Taoisme juga memperkenalkan teori Yinyang, dalam Daode Jing Bab 42:
“道生一,一生二,二生三,三生万物。万物负阴而抱阳,冲气以为和"
Berarti: Dao melahirkan sesuatu, yang dilahirkan itu melahirkan Yin dan Yang, Yinyang saling melengkapi untuk menghasilkan tenaga atau kekuatan. Kekuatan tersebut bersumber dari jutaan benda di dunia. Setiap benda di alam semesta yang berupa benda hidup ataupun benda mati mengandung Yinyang yang saling melengkapi untuk mencapai keseimbangan.

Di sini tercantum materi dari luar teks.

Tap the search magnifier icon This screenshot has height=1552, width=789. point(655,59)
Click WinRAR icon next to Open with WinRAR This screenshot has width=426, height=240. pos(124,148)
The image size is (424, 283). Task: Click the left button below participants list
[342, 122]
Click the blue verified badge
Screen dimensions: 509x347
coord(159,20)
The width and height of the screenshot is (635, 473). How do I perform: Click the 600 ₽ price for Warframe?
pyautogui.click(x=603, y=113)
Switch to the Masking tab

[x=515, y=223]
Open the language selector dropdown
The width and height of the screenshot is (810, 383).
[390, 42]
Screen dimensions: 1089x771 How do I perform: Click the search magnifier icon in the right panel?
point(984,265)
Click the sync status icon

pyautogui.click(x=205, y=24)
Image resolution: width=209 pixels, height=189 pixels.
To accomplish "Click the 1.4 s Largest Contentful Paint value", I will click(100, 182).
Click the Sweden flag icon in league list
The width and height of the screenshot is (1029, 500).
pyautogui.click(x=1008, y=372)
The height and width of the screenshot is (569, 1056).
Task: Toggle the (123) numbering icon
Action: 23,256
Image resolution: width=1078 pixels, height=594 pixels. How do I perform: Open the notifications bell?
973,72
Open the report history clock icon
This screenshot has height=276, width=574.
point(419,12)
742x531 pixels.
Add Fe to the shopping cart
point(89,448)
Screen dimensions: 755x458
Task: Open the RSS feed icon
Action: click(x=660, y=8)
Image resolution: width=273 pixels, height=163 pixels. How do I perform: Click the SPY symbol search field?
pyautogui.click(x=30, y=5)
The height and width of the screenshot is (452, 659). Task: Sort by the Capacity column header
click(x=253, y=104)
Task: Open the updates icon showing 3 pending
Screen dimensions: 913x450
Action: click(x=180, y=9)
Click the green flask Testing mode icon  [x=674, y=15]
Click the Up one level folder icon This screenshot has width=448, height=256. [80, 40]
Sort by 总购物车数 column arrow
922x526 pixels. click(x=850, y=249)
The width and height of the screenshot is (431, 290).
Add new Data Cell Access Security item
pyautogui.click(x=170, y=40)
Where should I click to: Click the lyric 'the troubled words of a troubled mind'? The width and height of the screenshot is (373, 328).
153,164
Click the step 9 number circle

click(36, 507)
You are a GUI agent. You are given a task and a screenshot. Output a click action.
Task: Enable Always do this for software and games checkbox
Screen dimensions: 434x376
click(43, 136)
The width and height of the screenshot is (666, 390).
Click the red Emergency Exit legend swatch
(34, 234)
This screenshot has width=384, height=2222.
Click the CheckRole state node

Secara terminologi, Yin dan Yang diterjemahkan sebagai negatif dan positif. Setiap benda bersifat dualisme yang terdiri dari unsur positif dan unsur negatif. Benda yang tidak memiliki unsur negatif dan positif, itu bermakna kosong dan hampa. Seperti halnya magnet, magnet mempunyai unsur positif dan negatif, kedua-duanya bersifat saling melengkapi. Magnet tanpa unsur positif, maka tidak terwujudnya unsur negatif. Itu bermakna bahwa magnet tidak akan terwujud jika tidak memiliki kedua unsur tersebut.
Kemudian Taoisme memiliki penekanan kuat terhadap keselarasan manusia dengan Dao dan alam semesta. Dao dipandang mengatasi segala hal, baik manusia maupun alam, dan sekaligus juga tersebar di dalam alam ini. Dalam Taoisme dikatakan bahwa manusia harus hidup menurut tata cara alam (Dao), memahami hakikatnya, dan hidup selaras dengannya.
Dao sebenarnya tidak dapat diberi nama, dan ia juga tidak dapat dijelaskan dengan kata-kata. Dao yang sesungguhnya hanya dapat dipahami dengan melalui kesadaran rohani manusia. Akan tetapi, untuk dapat memudahkan orang mengerti akan Dao ini, maka Dao harus dijelaskan dengan kata-kata. Dao secara harafiah dapat dikatakan sebagai "jalan setapak" atau "jalan". Untuk dapat lebih memahami "jalan" ini, maka ada tiga makna yang dapat dipelajari:
1. Tao adalah Jalan dari Kenyataan Terakhir Dao tidak dapat ditangkap karena melampaui jangkauan panca indera. Dao melampaui segala pikiran dan khayalan. Oleh sebab itu, kata-kata tidak akan dapat menjelaskan Dao yang sesungguhnya. Dao adalah yang maha besar dan merupakan azas totalitas segala benda dan kehidupan. Dao adalah substansi yang mewujudkan segala benda, termasuk makhluk hidup, juga merupakan sumber asal dari setiap awal dan setiap akhir. Makna Dao yang pertama dan terdasar ini dapat diketahui, hanya melalui kesadaran mistik yang tidak dapat dijelaskan dengan kata-kata.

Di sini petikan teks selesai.